Monday, March 26, 2007

Letting Go

Today I was finally inspired to take some action in getting our house ready to list in the real estate market in the next few weeks. I have been astonished at how difficult it has been to visualize myself in our new home. We have paid repeated visits to the model that looks just like the home we purchased and for a few days, the vision stays fresh only to slowly erode once we are back at "home".

I'm really exited about this move. It is everything I dreamed of and envisioned from layout to location. And so far, in my imagination we have been absent from it. I have to work very hard at imagining myself moving through the rooms and seeing our furniture in place and hearing our lives echo through the spaces. Perhaps because I sense that the difference between this environment and the next will be a quantum leap on many levels.

There will be a new baby in this home. My son will be entering the first grade in a new school. We will be making new friends and entertaining old ones in more comfort. My husband's commute to his office will drop from 1+ hours to less than 20 minutes . I will have the perfect spaces for my Physio/Coaching practice and my writing. I suppose it is hard to visualize all this because we truly are moving forward into a new expression of our lives and its clear that we have never traveled this part of our path before.

Today's events were cathartic in many ways as I cleaned out cabinets and drawers. I realized that with every "thing" that passed through my hands, I was letting go. Letting go of items that are long past their prime. Letting go of old intentions that I had to fix this or re-make that. Letting go of items but holding onto to wonderful memories and realizing that the things were not important or necessary; the warmth of the memories was not attached to the "thing" after all. It also gave me a chance to dust off the many things that I do cherish. To enjoy them and find a place where they weren't crowded, knowing that they would continue to be prominent in my life as it is unfolding.

The metaphor in all this is irresistible! The idea of letting go has been with me since I wrote my chapter in Sekhmet Rising. At that time I was letting go of a business and all the attendant labels that went with being a business owner and a Physiotherapist in order to discover and express a deeper, bigger part of me. My quest at that time, just one short year ago was essential to my identity and to my purpose for getting up everyday. Since the sale closed on March 24th, 2006, I have discovered just how much I like mySelf and how happy I am when my feet hit the floor every morning to be living my life, on my terms.

Letting go of my business and stepping back from my profession opened huge vistas of potential and possibility. One year later, I am witnessing the impact on my environment as a result of what was put in motion at higher order of magnitude - my identity and life purpose. It is unlikely that I would have had this pregnancy or discovered a new dream home without having first let go of the stress and limitation that were the hallmarks of my old lifestyle.

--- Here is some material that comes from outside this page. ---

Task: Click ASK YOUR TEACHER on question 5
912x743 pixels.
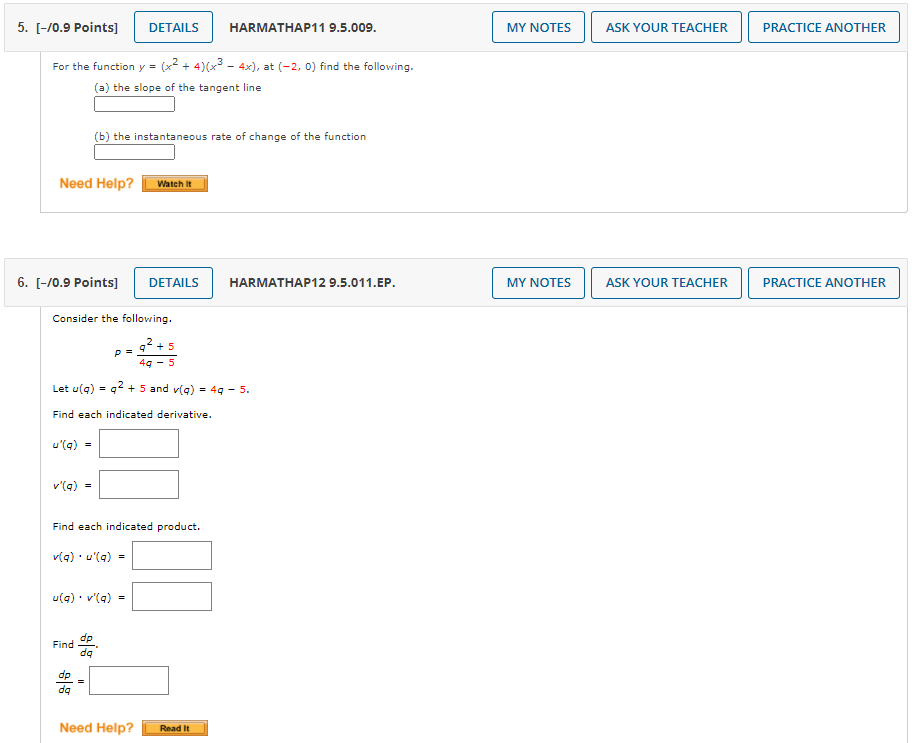Action: coord(666,27)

Now I am letting go of the things in my life that no longer fit who I have become. It just so happens that who I have become is a few sizes larger and now and quite advanced in a pregnancy so there are lots of clothing items that really fail to represent me these days! Not only that, I recognize that so much of the color and texture in my closet has very little to do with how I have been living for this past year. Time to let it go. Time to let go of books that were once helpful but no longer hold my interest. I hope they will open doors for the people who receive them next. Letting go of old supplements and vitamins that helped me cope with a life of constant stress and bad eating habits. The list goes on.

There have been moments in this process when I have felt the pangs of regret at money spent or my lack of follow through on some projects that started with a bang and then fizzled into obscurity. Speaking today with a friend from out east, I began to realize through her words that there are some things that may have been important and meaningful at some stages of our lives but that doesn't mean that they must remain that way. If they did, we would never be able to change or evolve. Touche!

And so it is with great pleasure and gratitude that I look at the garbage bags, recycling bags and donation boxes dotting the rooms throughout my home. I'm grateful for the purpose those items have served up to this point and I am looking forward to what is waiting to enter the space that has been created. At this moment, I believe with absolute certainty that this space has nothing to do with stuff and everything to do with potential and possibility. And that is worth more than anything to me!